Ive was born in a middle class neighborhood in London and attended design school at Newcastle Polytechnic. While in school his friends couldn't help but notice that his flat was filled from top to bottom with models for a project to help people communicate with children who had hearing problems. Each model was a little different, because Ive kept redesigning it to get it right.
Robert Brenner, who has since left Apple, hired Ive in 1992. He says Ive is relentless.
"You really have to be relentless to get good stuff out in the market and I think that is an attribute of Jonathan," said Brenner. "He was very, very focused on getting it just right."
Kahney says Jobs is equally obsessed with details.

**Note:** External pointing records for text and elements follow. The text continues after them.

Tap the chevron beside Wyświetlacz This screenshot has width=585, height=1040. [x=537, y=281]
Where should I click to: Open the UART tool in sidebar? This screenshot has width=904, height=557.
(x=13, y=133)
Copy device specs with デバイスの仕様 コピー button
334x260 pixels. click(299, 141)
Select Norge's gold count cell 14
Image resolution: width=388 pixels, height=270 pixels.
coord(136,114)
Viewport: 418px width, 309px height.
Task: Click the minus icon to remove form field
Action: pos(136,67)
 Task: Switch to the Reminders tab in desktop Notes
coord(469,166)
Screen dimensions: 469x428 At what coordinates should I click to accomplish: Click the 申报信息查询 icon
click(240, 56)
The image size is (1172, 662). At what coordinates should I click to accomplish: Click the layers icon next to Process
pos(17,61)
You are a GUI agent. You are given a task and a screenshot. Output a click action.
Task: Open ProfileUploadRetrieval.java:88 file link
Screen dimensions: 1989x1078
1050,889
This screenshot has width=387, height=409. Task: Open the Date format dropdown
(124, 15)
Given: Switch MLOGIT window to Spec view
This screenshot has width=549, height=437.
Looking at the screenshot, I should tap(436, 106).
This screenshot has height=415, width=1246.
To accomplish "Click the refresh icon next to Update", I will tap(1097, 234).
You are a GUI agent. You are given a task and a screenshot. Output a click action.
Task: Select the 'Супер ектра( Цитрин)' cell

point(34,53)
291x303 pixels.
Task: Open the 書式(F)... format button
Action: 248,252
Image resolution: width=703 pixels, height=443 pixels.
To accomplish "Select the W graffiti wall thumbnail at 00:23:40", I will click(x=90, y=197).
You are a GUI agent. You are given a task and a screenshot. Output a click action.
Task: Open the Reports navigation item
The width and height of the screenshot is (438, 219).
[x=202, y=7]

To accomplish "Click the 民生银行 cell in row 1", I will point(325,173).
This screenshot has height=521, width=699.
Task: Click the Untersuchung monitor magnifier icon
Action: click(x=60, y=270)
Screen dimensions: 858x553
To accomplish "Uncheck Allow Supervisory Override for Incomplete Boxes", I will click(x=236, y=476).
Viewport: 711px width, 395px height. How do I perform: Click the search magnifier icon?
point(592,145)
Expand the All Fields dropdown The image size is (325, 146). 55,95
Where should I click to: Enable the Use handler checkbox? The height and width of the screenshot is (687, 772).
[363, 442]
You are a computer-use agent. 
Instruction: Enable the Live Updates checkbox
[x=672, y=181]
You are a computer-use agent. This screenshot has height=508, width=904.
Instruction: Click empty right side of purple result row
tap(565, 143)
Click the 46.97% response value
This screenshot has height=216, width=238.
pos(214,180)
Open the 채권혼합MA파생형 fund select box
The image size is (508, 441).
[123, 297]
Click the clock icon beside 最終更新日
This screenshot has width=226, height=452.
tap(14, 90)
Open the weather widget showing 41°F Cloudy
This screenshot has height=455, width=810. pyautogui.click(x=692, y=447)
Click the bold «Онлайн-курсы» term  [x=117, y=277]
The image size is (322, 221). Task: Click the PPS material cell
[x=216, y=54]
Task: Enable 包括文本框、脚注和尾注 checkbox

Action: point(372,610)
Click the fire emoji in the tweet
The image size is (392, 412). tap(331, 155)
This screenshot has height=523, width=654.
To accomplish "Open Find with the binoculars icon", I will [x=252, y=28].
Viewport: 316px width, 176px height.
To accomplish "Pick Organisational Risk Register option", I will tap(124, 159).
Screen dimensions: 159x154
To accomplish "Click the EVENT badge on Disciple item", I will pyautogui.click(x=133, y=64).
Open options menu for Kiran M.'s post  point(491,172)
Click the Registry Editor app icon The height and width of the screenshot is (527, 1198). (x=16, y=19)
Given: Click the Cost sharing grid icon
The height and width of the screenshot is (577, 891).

The night before the iPod was introduced to the press Jobs discovered that the headphone jack didn't make a click when you plugged in the headphones.
"He ordered the engineers to dismantle them all and put in headphone jacks that made a nice, satisfying click," said Kahney. "So these guys stayed up all night and then had to repackage the iPods in the morning to give the journalists and the reuses. It's kind of nutsy. I mean who does that kind of thing. Who is going to notice?"
Clearly, Jobs noticed. He took execution of Ive's designs seriously. Keith Sawyer, a Professor of Education at Washington University, who has studied creative collaborations says Jobs and Ive together are responsible for what is now called design thinking.
"Apple was at the forefront of this new movement," said Sawyer. "This idea that design is not something that you add in at the end when you're trying to pick a color scheme or how curvy the corners are going to be. Design is something that you have to build in from the beginning."
In Objectified, a documentary about design, Ive talked about his products' undesigned feel.
"Everything defers to the display," Ive said about the iPhone's big glass front. "A lot of what we seem to be doing in a product like that is actually getting design out of the way. And I think when forms develop with that sort of reason and they're not just arbitrary shapes, it feels almost undesigned."
Both Ive and Jobs believe that the hardware must work together seamlessly with the software. The iPhone and the iPod are part of a system, said Professor Sawyer, that includes a music store, a video store, and a book store.
"It's not the way it was curved or where you put the buttons. It was thinking about the entire user experience of the iTunes store, of how you get the intellectual property rights without the record companies right. So all of that together was what made the iPod successful."
To get it all right Kahney says it took Jobs and Ive together.
"They're creative partners in the fullest sense. They work together. It's a creative collaboration," said Kahney.
And its hard not to notice that it's a collaboration that has resulted in products so successful other companies -- from Samsung to HTC -- have tried to emulate. But, none create the kind of excitement of Jobs/Ive design.